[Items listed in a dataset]
*****
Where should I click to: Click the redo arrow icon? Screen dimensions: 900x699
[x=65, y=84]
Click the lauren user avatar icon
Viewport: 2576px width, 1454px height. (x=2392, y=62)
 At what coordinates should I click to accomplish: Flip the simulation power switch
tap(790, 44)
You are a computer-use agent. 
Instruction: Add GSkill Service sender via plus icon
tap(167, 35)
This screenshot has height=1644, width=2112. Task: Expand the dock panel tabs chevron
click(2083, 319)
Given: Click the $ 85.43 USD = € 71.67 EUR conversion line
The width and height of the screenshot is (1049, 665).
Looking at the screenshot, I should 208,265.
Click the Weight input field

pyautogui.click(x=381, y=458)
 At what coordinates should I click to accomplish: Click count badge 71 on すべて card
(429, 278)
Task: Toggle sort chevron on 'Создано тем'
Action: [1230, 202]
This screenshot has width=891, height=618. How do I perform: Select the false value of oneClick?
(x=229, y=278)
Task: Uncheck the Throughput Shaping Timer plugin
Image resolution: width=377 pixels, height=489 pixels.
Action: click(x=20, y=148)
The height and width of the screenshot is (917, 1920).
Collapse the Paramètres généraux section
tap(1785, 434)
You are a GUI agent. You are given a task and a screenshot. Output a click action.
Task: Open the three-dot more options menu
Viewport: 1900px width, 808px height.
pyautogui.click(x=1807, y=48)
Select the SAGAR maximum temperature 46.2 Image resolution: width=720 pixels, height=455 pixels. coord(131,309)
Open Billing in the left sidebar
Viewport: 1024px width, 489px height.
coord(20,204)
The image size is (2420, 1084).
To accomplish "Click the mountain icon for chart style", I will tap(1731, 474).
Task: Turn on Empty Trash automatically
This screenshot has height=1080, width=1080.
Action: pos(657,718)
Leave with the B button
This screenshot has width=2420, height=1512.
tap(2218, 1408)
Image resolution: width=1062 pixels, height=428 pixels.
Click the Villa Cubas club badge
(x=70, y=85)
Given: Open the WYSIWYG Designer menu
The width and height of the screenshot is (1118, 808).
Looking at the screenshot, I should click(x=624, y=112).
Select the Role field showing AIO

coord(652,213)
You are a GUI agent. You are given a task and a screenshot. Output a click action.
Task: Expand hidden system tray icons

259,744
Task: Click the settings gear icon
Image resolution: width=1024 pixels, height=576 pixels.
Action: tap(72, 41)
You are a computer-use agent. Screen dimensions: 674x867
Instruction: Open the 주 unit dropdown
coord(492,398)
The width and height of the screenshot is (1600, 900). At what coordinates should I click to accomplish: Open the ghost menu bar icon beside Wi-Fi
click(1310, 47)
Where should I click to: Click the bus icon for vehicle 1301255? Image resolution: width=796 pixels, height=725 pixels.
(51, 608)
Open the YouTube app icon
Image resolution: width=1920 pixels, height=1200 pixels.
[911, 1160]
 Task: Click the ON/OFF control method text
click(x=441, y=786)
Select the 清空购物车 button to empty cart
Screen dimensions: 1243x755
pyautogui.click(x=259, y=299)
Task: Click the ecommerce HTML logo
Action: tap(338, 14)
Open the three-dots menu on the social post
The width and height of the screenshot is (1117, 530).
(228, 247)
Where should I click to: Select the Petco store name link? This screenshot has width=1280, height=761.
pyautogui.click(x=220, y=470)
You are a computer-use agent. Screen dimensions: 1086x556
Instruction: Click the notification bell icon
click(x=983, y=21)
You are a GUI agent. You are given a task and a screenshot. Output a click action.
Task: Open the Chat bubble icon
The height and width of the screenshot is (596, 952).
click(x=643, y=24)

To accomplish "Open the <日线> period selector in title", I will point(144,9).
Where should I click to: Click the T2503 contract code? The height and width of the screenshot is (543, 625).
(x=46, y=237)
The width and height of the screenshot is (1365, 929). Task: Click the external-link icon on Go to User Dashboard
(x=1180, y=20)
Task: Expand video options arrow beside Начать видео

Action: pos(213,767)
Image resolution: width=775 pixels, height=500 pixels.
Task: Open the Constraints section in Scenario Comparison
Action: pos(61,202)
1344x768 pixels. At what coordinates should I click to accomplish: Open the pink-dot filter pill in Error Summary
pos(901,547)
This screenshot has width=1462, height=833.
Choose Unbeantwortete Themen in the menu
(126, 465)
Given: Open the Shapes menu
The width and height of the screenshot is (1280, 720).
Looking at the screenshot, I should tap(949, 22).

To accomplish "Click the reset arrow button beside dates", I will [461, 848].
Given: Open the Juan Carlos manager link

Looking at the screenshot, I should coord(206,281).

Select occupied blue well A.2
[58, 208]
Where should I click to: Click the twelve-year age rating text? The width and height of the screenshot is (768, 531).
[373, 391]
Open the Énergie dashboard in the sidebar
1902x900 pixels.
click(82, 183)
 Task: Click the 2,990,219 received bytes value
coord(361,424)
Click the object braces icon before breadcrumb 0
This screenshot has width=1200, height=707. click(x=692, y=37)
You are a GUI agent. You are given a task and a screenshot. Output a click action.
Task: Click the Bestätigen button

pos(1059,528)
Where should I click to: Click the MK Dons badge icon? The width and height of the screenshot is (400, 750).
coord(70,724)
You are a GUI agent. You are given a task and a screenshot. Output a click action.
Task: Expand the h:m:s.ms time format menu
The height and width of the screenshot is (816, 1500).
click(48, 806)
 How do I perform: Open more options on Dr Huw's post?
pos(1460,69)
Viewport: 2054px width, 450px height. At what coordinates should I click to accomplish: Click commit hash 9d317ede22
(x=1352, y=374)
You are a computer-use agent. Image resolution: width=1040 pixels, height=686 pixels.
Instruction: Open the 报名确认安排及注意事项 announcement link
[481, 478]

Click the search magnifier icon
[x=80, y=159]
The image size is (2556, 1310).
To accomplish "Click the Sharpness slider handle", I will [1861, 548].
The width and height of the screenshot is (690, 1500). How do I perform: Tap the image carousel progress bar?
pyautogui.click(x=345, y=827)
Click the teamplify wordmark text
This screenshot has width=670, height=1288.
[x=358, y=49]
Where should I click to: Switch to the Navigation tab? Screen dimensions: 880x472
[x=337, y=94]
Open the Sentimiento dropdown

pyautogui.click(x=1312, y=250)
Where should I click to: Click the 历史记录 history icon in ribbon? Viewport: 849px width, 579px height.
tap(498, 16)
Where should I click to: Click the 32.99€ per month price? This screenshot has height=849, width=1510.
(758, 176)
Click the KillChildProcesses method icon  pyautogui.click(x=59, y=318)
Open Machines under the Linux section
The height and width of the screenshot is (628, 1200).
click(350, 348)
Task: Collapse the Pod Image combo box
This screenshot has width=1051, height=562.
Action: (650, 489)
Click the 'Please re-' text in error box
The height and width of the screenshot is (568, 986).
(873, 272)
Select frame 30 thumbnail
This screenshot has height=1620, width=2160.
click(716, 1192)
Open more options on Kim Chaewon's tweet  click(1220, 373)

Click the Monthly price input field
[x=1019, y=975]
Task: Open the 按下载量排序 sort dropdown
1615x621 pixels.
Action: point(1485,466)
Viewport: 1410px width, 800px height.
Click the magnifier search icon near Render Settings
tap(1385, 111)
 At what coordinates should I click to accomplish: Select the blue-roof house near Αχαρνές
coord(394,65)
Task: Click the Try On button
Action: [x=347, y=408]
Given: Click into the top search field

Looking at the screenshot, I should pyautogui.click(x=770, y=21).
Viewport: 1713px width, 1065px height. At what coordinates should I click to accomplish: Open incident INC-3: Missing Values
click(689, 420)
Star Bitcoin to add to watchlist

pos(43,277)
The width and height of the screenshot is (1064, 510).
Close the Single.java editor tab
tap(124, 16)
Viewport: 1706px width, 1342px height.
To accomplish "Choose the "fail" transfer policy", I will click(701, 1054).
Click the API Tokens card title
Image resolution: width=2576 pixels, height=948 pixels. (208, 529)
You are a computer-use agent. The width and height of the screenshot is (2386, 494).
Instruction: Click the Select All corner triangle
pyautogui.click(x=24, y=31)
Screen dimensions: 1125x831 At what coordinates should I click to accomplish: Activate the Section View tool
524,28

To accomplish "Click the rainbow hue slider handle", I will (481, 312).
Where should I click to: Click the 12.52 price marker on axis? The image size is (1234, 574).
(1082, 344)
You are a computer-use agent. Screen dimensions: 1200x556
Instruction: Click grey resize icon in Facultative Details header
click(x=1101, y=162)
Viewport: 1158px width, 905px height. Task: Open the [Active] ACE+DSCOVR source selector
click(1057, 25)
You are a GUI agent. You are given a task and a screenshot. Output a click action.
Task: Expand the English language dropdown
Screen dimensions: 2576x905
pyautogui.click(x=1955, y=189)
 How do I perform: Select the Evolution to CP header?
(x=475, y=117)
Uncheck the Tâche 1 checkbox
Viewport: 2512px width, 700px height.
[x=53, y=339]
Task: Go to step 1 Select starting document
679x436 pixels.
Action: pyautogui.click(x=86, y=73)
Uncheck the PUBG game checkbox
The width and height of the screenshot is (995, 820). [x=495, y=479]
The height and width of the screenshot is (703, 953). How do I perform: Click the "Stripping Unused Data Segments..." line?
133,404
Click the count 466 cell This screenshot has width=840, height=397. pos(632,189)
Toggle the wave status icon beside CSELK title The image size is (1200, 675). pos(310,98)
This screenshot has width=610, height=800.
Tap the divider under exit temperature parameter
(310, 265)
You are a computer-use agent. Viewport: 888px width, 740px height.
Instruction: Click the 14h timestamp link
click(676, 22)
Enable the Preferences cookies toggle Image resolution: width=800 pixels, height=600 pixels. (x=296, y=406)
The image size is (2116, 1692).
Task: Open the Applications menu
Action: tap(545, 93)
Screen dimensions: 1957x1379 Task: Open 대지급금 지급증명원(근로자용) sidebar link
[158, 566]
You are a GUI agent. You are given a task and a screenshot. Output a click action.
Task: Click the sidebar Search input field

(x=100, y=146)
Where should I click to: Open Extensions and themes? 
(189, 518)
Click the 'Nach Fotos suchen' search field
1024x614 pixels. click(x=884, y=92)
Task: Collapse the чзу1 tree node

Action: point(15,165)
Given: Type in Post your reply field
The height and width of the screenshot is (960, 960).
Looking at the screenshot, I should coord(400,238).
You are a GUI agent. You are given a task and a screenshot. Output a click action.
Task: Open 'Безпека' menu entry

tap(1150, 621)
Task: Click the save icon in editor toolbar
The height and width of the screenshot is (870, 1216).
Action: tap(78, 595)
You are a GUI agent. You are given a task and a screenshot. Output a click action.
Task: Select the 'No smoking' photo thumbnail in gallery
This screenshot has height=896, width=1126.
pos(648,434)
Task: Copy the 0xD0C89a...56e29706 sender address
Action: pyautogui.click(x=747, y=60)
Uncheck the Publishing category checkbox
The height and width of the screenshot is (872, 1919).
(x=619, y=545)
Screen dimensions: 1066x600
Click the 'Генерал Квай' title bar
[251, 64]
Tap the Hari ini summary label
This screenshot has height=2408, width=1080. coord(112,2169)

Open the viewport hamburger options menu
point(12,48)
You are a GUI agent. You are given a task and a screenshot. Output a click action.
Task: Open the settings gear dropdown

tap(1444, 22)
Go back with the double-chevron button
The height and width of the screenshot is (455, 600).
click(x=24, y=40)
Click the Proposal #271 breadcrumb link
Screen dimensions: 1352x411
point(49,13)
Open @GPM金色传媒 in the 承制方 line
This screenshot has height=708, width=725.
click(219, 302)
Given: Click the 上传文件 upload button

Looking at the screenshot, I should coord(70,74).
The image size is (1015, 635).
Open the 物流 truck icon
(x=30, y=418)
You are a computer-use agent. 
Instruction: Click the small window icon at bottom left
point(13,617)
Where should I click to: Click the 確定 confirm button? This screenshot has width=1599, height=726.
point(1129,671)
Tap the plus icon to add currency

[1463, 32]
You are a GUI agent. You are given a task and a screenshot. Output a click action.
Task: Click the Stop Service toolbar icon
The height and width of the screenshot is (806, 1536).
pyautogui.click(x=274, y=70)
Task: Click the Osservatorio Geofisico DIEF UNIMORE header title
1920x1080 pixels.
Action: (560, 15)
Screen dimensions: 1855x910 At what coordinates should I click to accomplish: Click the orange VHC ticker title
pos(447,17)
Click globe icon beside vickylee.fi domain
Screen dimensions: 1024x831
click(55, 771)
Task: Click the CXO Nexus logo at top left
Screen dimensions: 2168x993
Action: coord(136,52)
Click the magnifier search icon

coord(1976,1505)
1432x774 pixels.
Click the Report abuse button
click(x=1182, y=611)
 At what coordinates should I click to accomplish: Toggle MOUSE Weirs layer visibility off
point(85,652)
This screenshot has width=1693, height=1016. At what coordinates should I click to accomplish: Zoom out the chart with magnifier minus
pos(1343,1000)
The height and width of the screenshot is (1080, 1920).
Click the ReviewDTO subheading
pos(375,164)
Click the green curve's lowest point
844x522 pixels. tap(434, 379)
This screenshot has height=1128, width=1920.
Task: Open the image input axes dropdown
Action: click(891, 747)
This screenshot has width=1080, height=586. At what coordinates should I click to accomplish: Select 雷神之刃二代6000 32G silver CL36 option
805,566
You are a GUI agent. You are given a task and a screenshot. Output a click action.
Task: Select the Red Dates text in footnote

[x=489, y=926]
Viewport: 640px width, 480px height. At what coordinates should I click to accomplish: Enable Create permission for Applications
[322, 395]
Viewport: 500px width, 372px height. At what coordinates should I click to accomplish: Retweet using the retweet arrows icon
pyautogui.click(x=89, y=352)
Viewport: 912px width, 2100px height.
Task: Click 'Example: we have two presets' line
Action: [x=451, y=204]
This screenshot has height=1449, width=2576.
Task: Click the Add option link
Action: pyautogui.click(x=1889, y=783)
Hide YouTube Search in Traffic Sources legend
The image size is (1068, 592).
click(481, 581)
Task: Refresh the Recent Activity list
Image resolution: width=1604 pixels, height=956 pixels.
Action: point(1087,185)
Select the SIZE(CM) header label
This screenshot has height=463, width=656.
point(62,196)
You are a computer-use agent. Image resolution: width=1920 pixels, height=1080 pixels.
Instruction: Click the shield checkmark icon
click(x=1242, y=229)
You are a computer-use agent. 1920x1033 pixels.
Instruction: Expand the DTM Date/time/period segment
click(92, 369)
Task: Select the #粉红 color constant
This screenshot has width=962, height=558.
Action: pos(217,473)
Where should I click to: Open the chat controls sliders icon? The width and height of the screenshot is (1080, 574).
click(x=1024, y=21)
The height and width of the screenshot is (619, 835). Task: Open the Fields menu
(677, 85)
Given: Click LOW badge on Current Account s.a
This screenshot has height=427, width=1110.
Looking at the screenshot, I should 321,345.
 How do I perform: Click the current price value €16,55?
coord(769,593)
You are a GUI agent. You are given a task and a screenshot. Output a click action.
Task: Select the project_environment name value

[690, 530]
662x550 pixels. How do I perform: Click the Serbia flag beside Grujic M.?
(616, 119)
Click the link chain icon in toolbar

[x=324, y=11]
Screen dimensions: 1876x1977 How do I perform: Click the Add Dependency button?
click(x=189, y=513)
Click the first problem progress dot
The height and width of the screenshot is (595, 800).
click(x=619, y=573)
*****
* **What the task asks**
Reproduce verbatim the stretch of the data from the line containing "Task: Click the ON/OFF control method text" through the line containing "I will point(144,9).".

* **Exercise answer**
 Task: Click the ON/OFF control method text
click(x=441, y=786)
Select the 清空购物车 button to empty cart
Screen dimensions: 1243x755
pyautogui.click(x=259, y=299)
Task: Click the ecommerce HTML logo
Action: tap(338, 14)
Open the three-dots menu on the social post
The width and height of the screenshot is (1117, 530).
(228, 247)
Where should I click to: Select the Petco store name link? This screenshot has width=1280, height=761.
pyautogui.click(x=220, y=470)
You are a computer-use agent. Screen dimensions: 1086x556
Instruction: Click the notification bell icon
click(x=983, y=21)
You are a GUI agent. You are given a task and a screenshot. Output a click action.
Task: Open the Chat bubble icon
The height and width of the screenshot is (596, 952).
click(x=643, y=24)

To accomplish "Open the <日线> period selector in title", I will point(144,9).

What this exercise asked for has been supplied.